Marcinkus terminou seus dias jogando golfe em Phoenix, em meio a um gigantesco
buraco negro de perdas e investimentos mafiosos, além de vários cadáveres. No
dia 18 de junho de 1982 apareceu um cadáver enforcado na ponte de Blackfriars,
em Londres. O corpo era de Roberto Calvi, presidente do Banco Ambrosiano. Seu
aparente suicídio expôs uma imensa trama de corrupção que incluía, além do
Banco Ambrosiano, a loja maçônica Propaganda 2 (mais conhecida como P-2),
dirigida por Licio Gelli e o próprio IOR de Marcinkus. Ettore Gotti Tedeschi
recebeu uma missão quase impossível e só permaneceu três anos a frente do IOR.
Ele foi demitido de forma fulminante em 2012 por supostas “irregularidades” em
sua gestão.

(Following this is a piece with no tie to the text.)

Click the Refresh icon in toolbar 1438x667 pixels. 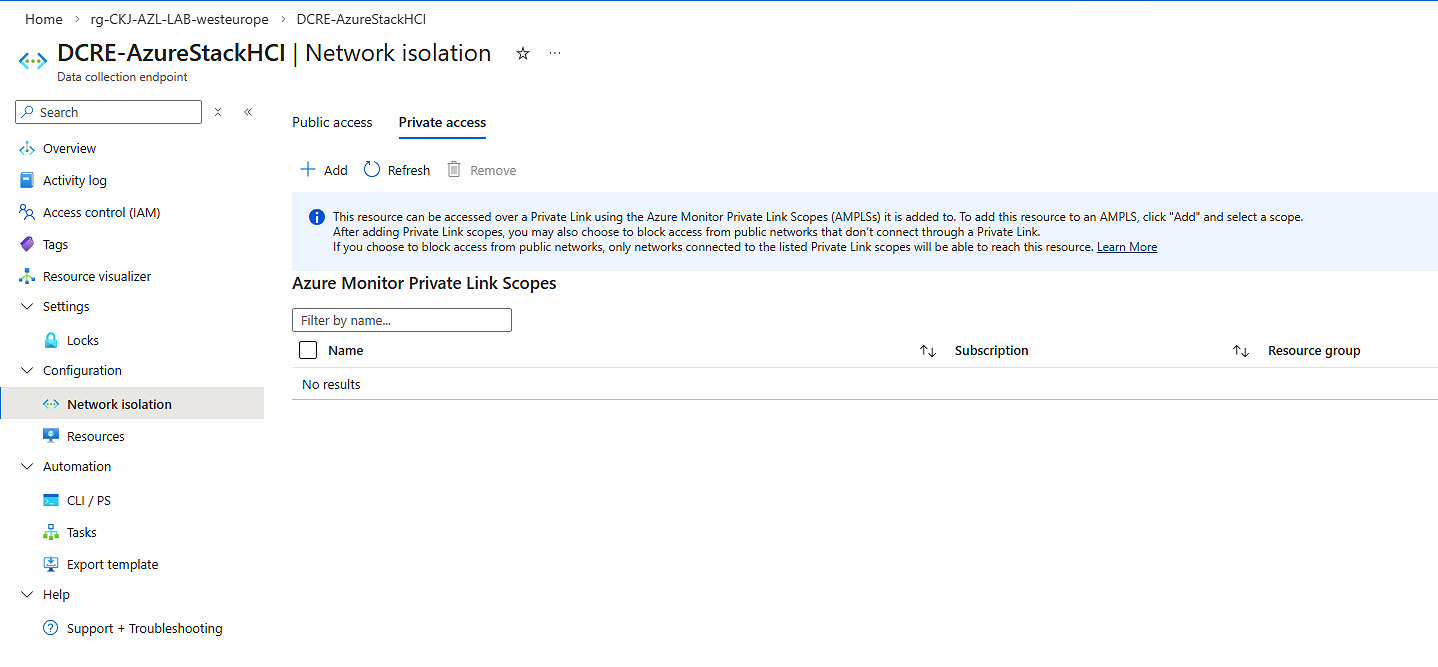pos(372,170)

Tedeschi saiu do banco poucas horas depois da detenção do mordomo
do Papa, justamente no momento em que o Vaticano estava sendo investigado por
suposta violação das normas contra a lavagem de dinheiro. Na verdade, a
expulsão de Tedeschi constitui outro episódio da guerra entre facções no Vaticano.

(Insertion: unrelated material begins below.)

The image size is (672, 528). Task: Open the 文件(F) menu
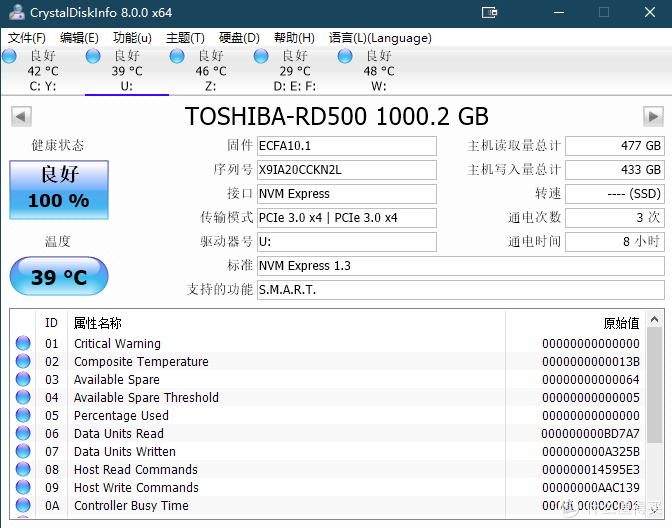click(27, 38)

Quando assumiu seu posto, Tedeschi começou a elaborar um informe secreto onde
registrou o que foi descobrindo: contas secretas onde se escondia dinheiro sujo
de “políticos, intermediários, construtores e altos funcionários do Estado”.
Até Matteo Messina Dernaro, o novo chefe da Cosa Nostra, tinha seu dinheiro
depositado no IOR por meio de laranjas. Aí começou o infortúnio de Tedeschi.
Quem conhece bem o Vaticano diz que o banqueiro amigo do papa foi vítima de um
complô armado por conselheiros do banco com o respaldo do secretário de Estado,
Monsenhor Bertone, um inimigo pessoal de Tedeschi e responsável pela comissão
de cardeais que fiscaliza o funcionamento do banco. Sua destituição veio
acompanhada pela difusão de um “documento” que o vinculava ao vazamento de
documentos roubados do papa. Mais do que querelas teológicas, são o dinheiro e
as contas sujas do banco do Vaticano os elementos que parecem compor a trama da
inédita renúncia do papa. Um ninho de corvos pedófilos, articuladores de
complôs reacionários e ladrões sedentos de poder, imunes e capazes de tudo para
defender sua facção. A hierarquia católica deixou uma imagem terrível de seu
processo de decomposição moral. Nada muito diferente do mundo no qual vivemos:
corrupção, capitalismo suicida, proteção de privilegiados, circuitos de poder
que se autoalimentam, o Vaticano não é mais do que um reflexo pontual e
decadente da própria decadência do sistema.